A l’instar de son homologue allemand, Christian Schmidt, la section Viande de la Coordination Rurale demande au ministre de l’Agriculture Stéphane Le Foll d’interdire l’utilisation des dénominations associées aux produits carnés (steak, saucisse, jambon…) pour la commercialisation des produits ne contenant pas de viande, ou pour les lieux de leurs ventes (boucherie…).

Les plats tentant d’imiter la viande n’en sont pas pour autant. Il faut mettre fin à ces pratiques trompeuses pour les consommateurs.

Les éleveurs de la CR rappellent que les récentes enquêtes de 60 millions de consommateurs à ce sujet ont encore montré que les apports nutritionnels des produits élaborés uniquement à base de protéines végétales ne sont pas équivalents à ceux des produits carnés.

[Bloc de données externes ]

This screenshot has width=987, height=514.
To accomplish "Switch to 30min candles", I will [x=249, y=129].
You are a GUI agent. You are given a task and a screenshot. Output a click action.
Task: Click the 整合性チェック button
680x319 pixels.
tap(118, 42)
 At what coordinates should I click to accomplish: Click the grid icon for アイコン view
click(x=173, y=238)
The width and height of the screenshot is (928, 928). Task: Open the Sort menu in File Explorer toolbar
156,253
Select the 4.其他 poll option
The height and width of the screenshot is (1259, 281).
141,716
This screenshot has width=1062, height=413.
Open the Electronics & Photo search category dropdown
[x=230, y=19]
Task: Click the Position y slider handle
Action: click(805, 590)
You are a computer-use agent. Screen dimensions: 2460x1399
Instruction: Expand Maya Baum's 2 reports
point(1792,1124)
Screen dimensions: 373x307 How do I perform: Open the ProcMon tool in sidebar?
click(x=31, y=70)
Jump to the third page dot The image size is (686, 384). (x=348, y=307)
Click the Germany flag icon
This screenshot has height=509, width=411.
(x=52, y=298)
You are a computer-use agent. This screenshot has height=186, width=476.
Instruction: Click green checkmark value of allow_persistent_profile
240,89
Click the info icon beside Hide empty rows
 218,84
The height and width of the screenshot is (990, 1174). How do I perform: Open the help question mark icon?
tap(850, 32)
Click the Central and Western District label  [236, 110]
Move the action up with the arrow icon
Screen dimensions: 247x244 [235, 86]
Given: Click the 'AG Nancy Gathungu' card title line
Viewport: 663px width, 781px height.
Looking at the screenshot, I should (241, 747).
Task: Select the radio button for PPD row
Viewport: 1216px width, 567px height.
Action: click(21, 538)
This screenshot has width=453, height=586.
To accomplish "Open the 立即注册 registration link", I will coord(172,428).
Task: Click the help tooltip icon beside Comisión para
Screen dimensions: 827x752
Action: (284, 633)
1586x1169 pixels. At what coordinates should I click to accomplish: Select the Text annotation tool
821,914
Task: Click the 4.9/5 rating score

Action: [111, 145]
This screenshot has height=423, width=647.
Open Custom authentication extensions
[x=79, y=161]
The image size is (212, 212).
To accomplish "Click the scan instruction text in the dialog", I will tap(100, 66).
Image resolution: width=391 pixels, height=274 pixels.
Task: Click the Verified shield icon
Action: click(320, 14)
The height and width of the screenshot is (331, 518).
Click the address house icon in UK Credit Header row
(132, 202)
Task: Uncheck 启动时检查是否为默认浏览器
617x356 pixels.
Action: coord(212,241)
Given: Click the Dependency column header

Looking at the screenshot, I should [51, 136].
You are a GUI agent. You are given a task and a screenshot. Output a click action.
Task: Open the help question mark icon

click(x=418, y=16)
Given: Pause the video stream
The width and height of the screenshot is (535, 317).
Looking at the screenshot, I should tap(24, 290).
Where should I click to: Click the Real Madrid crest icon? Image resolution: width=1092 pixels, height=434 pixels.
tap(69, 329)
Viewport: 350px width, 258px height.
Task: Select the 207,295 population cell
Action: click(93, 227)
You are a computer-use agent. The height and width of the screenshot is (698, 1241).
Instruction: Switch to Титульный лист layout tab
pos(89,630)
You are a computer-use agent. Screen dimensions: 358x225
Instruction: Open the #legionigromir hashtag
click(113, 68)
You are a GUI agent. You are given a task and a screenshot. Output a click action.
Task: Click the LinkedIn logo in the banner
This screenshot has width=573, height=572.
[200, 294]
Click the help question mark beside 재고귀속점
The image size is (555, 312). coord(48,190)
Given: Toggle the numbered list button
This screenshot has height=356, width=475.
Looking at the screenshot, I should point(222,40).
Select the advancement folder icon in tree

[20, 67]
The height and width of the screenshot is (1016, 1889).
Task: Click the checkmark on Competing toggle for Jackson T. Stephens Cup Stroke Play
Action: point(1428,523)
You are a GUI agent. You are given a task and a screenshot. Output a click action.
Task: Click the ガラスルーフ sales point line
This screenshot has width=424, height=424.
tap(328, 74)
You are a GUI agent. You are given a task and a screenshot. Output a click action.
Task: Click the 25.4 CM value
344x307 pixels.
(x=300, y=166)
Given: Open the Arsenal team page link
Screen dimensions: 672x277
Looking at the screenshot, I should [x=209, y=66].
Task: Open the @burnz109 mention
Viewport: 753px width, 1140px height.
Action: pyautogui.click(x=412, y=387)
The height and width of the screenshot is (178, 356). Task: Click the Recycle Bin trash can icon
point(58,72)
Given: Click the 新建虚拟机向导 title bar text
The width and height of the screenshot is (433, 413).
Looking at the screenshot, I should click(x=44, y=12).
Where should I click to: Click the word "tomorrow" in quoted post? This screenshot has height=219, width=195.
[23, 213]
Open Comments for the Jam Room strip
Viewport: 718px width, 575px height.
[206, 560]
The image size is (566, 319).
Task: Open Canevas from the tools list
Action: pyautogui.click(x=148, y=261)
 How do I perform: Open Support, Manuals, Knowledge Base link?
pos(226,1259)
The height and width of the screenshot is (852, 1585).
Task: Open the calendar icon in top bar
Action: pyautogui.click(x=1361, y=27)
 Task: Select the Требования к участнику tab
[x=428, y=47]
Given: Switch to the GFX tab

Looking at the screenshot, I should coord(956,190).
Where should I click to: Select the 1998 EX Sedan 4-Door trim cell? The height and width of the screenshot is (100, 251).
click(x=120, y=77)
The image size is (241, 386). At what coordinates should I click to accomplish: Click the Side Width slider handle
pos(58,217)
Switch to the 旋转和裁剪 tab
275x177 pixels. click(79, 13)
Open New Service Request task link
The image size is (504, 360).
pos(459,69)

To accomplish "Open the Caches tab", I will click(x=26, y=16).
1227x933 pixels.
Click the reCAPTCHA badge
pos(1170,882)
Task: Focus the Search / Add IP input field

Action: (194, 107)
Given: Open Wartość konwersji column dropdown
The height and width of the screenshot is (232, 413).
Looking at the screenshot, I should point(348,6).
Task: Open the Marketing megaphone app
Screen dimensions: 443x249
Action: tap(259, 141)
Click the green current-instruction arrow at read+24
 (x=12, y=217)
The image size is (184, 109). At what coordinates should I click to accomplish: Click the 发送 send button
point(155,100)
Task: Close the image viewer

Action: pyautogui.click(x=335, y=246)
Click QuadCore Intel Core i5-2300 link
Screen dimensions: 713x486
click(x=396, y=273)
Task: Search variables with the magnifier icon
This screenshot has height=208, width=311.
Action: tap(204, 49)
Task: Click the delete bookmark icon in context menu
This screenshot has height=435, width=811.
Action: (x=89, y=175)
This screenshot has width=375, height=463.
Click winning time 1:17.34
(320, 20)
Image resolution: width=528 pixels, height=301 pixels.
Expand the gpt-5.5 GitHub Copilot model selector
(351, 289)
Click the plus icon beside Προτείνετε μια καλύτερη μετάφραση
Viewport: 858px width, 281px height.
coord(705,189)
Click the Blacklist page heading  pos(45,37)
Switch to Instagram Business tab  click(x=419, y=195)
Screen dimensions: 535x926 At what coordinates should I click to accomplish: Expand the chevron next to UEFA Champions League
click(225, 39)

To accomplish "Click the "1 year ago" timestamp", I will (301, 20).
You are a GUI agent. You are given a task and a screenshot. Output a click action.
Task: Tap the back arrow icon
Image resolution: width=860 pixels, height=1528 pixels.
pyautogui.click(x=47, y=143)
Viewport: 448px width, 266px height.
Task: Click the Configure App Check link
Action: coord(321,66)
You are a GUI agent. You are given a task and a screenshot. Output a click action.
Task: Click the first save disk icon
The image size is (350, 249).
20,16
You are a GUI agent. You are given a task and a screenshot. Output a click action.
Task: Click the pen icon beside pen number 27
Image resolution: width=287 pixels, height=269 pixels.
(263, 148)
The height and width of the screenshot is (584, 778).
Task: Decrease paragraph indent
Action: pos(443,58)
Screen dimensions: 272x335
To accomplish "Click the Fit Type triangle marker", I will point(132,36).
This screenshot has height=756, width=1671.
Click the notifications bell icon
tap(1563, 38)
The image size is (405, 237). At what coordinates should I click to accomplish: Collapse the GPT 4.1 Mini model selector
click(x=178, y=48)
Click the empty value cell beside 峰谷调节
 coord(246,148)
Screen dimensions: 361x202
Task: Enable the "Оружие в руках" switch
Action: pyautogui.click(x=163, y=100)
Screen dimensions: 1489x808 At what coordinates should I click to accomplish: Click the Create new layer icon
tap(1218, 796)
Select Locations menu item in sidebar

Il serait donc également souhaitable que, dans la restauration collective, en particulier scolaire, des menus végétariens uniques ne soient pas imposés certains jours comme cela arrive de plus en plus fréquemment.

En effet, il revient à chaque adulte responsable de faire ses propres choix alimentaires pour ce qui le concerne, et l’Éducation nationale ne peut contribuer à les formater de manière abusive, au risque de nuire au développement physique et psychique de l’enfant et de l’adolescent ; c’est une question de santé publique.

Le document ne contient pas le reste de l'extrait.